The three-layer wooden pallet bookshelf is a ‘real’ storage solution. In a household where there are lots of books and puzzles, bookshelves like these are not only creative ways to use wooden pallets but also useful storage. The 5 steps in the image gave details on how I assembled the bookshelf.
Like the previous projects, the critical part was the making of strong vertical frames. First, I nailed two timbers at right-angle to each other to make a vertical stand, you need two stands (Step 1). Second, I nailed the horizontal piece along the bottom layer (Step 2) and the other layers into place (Step 3).

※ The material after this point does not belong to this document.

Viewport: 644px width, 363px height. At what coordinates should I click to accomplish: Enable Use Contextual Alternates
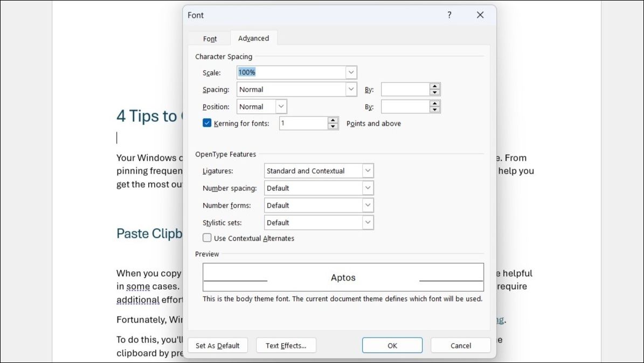point(206,238)
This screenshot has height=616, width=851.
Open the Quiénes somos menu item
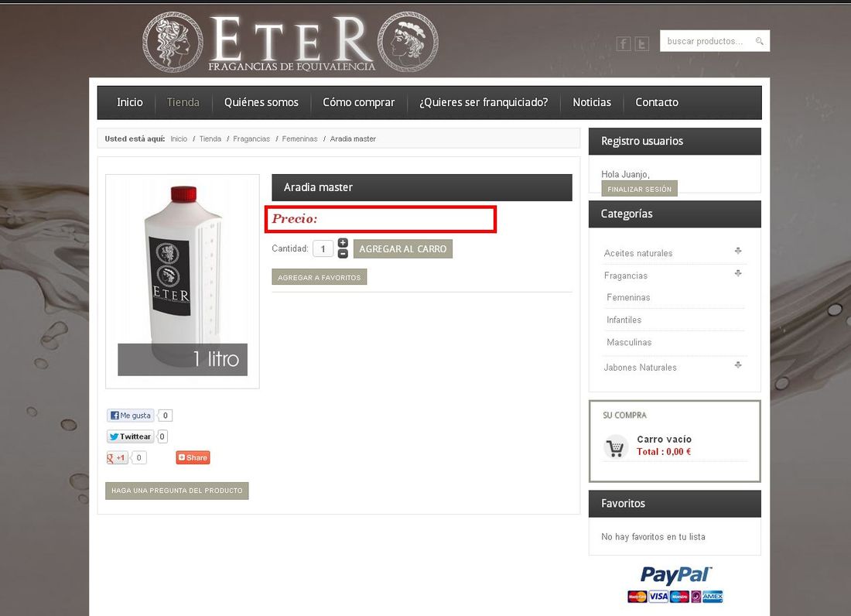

Then I secured the bookshelf with braces and close off the corners with well-sanded timbers (Step 4). And finally, I put the bookshelf in its designated place and secured it using a safety rope.
Project 3 – Wood Pallet Garden Raised Bed
You can use wooden pallets to enhance home and garden features. The challenges associated with wood pallet projects are many. Note the two challenges stated at the end because the correct hand tools will help you to deal with the rough timbers and make the wood project ideas for beginners come true.
Pallet timbers and Nails
You will need 8 pallet timbers to make the corner stands using the right-angle technique I mentioned earlier. Building a square garden raised box would require 4 timbers on each side and underneath (20 timbers of the same length). My raised garden box was 40 cm in length, width and depth.
To build the raised bed, start by inserting the four corner posts firmly into the soil. The posts must be equal distances apart length and width wise. You will need 12 standard (3 x 1) pallet timbers for the 4 sides. Hammer the nail into the timbers at the bottom and all the way around. Finish by nailing the others upwards to complete the raised bed. The beds were a simple project idea and a creative way to use wooden pallets.
The raised garden box stood 5 cm above the patio. It proved tricky to strengthen the 4 corner stands. The better way to achieve strength is by nailing two pallet timbers at right-angle to each other. Make 4 stands, all the same height using the right-angle technique.
Challenges of working with wooden pallets
Working with wooden pallet timbers is challenging. That means that it is difficult to remove the timbers from the jawed nails. You are likely to spoil the timbers without the right tool. A wrecking bar with chisel end is a perfect hand tool for removing nails without destroying the timbers. I hope the 3 DIY projects inspire you to find creative ideas to make home and garden projects and have fun. If you have a wood project ideas for beginners, let me know on Twitter.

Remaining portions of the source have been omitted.